The echo chamber problem

In mid-September of 2017, ProPublica launched a study attempting to see whether Facebook users could be categorized and targeted for advertisements based solely off of ideological views – particularly, hateful or racist viewpoints. Using Facebook’s algorithms, ProPublica was able to target an ad directly at “Jew Haters,” causing a lot of stir in the conversation of social media’s effect on politics, eventually leading to CEO of Facebook, Mark Zuckerberg, to make public statements denouncing neo-Nazism and assuring the press that Facebook was working to fix these issues.

From fake news to disappearing privacy, the continuing plunge into the information age has brought to light complex conversations regarding politics and public opinion. But while diffusion of false information and the inability to maintain a divide between personal and public are worthwhile discussions, a subtler threat to politics seems to be going more or less under the radar: echo chambers.

An echo chamber is a term referring to the tendency of people to surround themselves with others who agree with them, while disregarding or ignoring people who disagree.
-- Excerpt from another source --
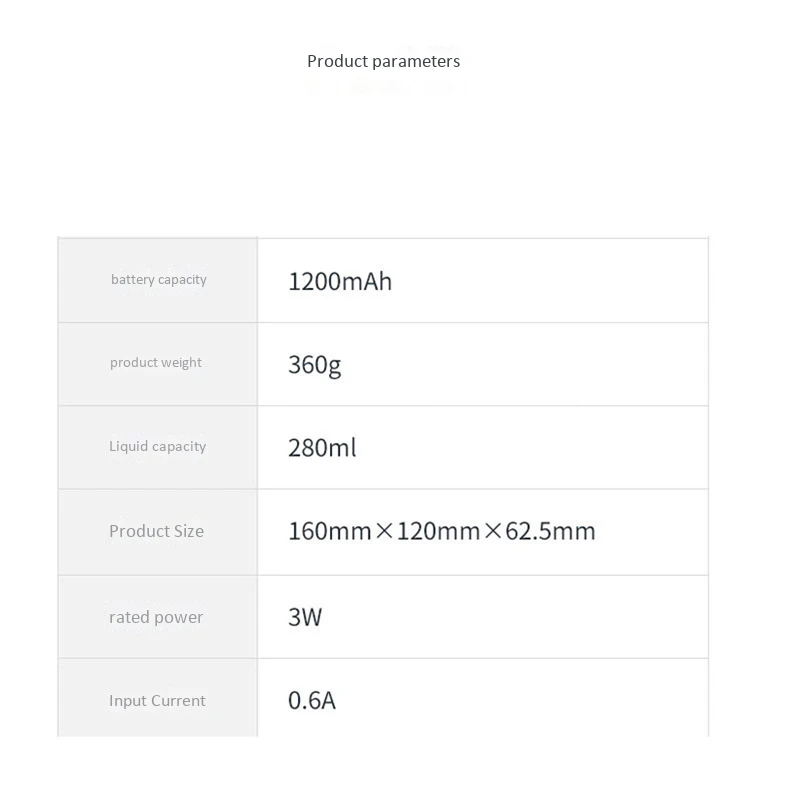
Task: Click the 280ml value
Action: click(322, 448)
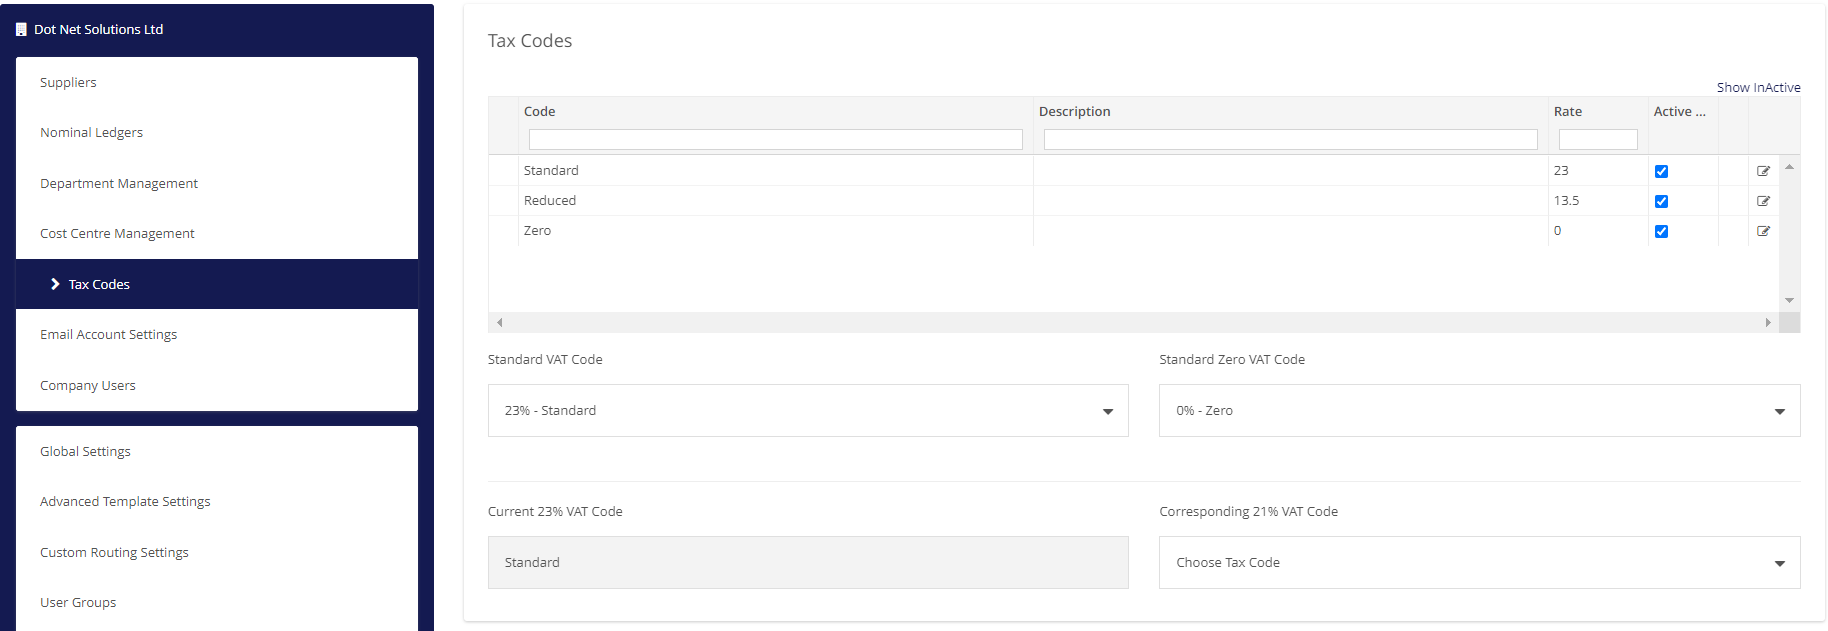Edit the Standard tax code row
Viewport: 1828px width, 631px height.
(1763, 171)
Often our social media filters away ideas or perspectives that we disagree with leaving only those which echo our own ideas back at us, boosting our confidence in our perspective.

Although this concept is often a buzzword in online political debates, it is rarely treated introspectively, often being a quick way to accuse someone of the opposing persuasion that they are limited in their perspective. Rarely do we consider ourselves lodged within an echo chamber, yet it appears we all are.
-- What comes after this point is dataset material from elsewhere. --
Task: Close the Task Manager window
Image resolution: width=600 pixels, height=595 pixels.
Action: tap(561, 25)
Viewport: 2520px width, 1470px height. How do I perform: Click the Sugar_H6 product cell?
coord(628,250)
While ProPublica’s study is troubling because it reveals that algorithmic advertising can fuel racial hatred, it is also troubling because it shows that a world can be created within social media which echoes your demographic’s ideals back at you.

If racist organizations are using marketing with pinpoint accuracy to reach out to anti-Semites, there is a good chance that political organizations are also reaching out to those who share their views. We, the consumers, will block pages that we find disagree with us, like and share posts that do agree with us, and will eventually receive advertisements perfectly designed to feed our viewpoint. This reinforces our perspective and ostracizes those who don’t share our perspective. It doesn’t take long before we develop a perspective of “us vs. them.” We can dehumanize the out-group, and exalt our in-group without having to rationally defend our position.

As we move forward in our political climate, it is incredibly important that we prevent this in-group vs. out-group thinking.

While this doesn’t imply that we should give up our values or maintain a perfectly centrist view, it does mean that we should be willing to engage those who disagree with us, despite how frustrating or uncomfortable it can be.

The only thing more dangerous than a bad belief is a group thinking on your behalf. Break away from your echo chamber and begin a conversation with someone you disagree with.